Cable management typically requires cumbersome manual approaches. As the pace of data center operations accelerates, automation must infiltrate the cable infrastructure.

Automated management tools let data center administrators monitor diverse infrastructure, collect relevant data, receive direct alerts and respond to events.

Automation benefits servers, storage and switches, but the underlying physical infrastructure -- the cabling that interconnects it all -- largely remains a cumbersome, manual, error-prone management mess. Automated infrastructure management (AIM) removes the spreadsheets, masking tape and sticky notes from enterprise data center network cabling.

Automation comes to cable management

Automated infrastructure management is a means of monitoring and managing the complex network cabling and other passive physical infrastructure within an enterprise data center. AIM is gaining traction because it brings cabling into a total automation strategy.

AIM tools form and maintain a database to track what is connected and where and how that connection occurs. They replace inefficient Excel spreadsheets, handwritten notebooks, and even ad hoc notes attached to cables or network ports. Authorized cabling changes are automatically documented, aiding in IT architectural planning or audits of physical network security in the data center.

A typical connection between two servers involves multiple cables. One server connects to a patch panel and to a switch port; a switch port may cascade to other switch ports, to a destination patch panel and finally to the server at the other end of the connection.
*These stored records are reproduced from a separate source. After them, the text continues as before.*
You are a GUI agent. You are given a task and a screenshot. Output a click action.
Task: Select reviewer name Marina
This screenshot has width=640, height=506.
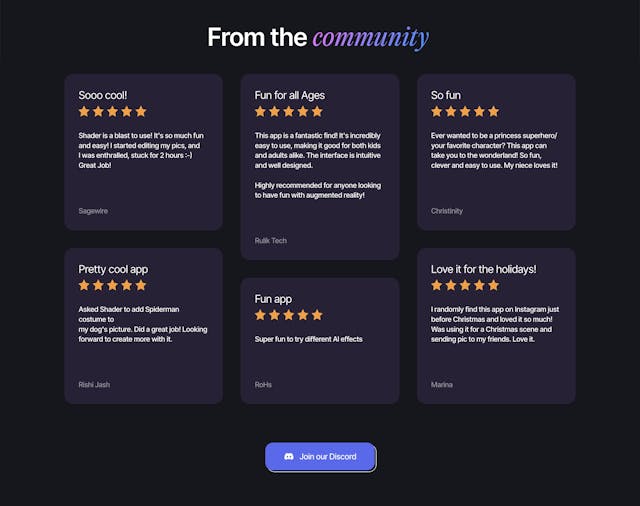tap(442, 384)
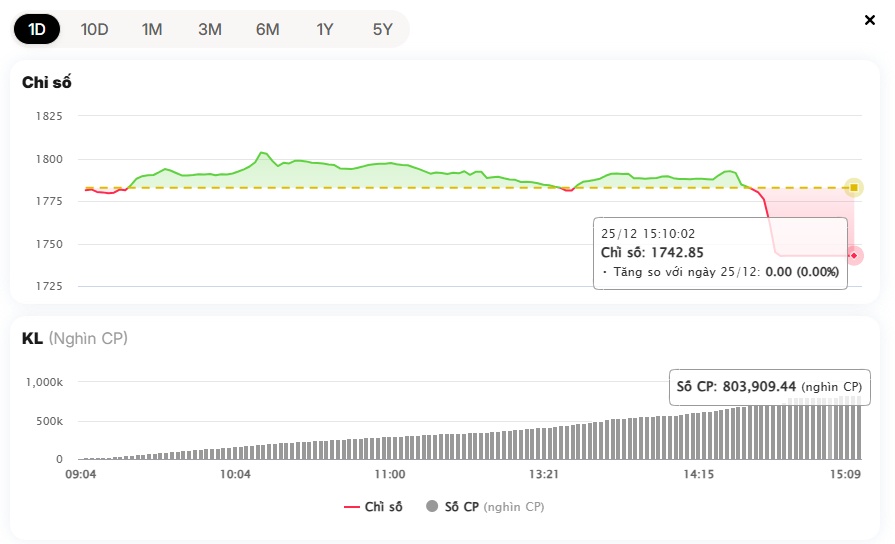Click the 13:21 label on time axis
895x544 pixels.
(x=543, y=474)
Administrators and network architects need to know all parts of the connection pathway to safely change setups in the network and to troubleshoot problems.

Such challenges also extend to other physical infrastructure: rack space. Administrators seek out available rack space for new equipment or moves. An automated infrastructure management platform provides visualizations of physical rack space availability, available patch panel ports and switch ports, as well as other elements useful for equipment deployment or moves. Rack use details also help inform power utilization and cooling decisions.

Manual versus automated cable management

Cabling is notoriously difficult to document and keep up to date. Cable errors and faults are often time-consuming and tough to remedy. Systems simply cannot see when a cable is attached or what it is attached to. This is why most data centers rely on traditional manual cable management approaches that include color-coding and cable numbering schemes.

If one server talks to another, you can assume there is a connection between them, but the exact cabling points are impossible to determine. Automated infrastructure management adds some form of intelligence to each cable in the network.

Some AIM systems use unique radio frequency identification (RFID) tags on cables to communicate with sensor arrays located in patch panels. Connection point identification (CPID) chips, an alternative to RFID, provide the cable with a unique identifier read by CPID-compatible patch panels. The patch panel intelligence determines the connection status and configuration of each CPID-compliant cable and generates data that the AIM application feeds into its database for alerts and reports, visual representations of cable interconnections and updates.

AIM versus other management technologies

AIM is intended to complement (not replace) other forms of data center management and automation such as data center infrastructure management (DCIM), systems management and configuration management.

Although AIM technologies like CPID chips are currently proprietary, emerging standards like ISO/IEC 18598 specify requirements for AIM systems, while ANSI/TIA-606-B defines AIM as part of the ISO/IEC 14763-2 standard. ISO/IEC 18598 is in development, and ANSI/TIA-606-B has been ratified but only covers cable/port labeling, not AIM as a technology. Internationally accepted AIM standards will help to make products and software interoperable and cooperative with other data center management tools.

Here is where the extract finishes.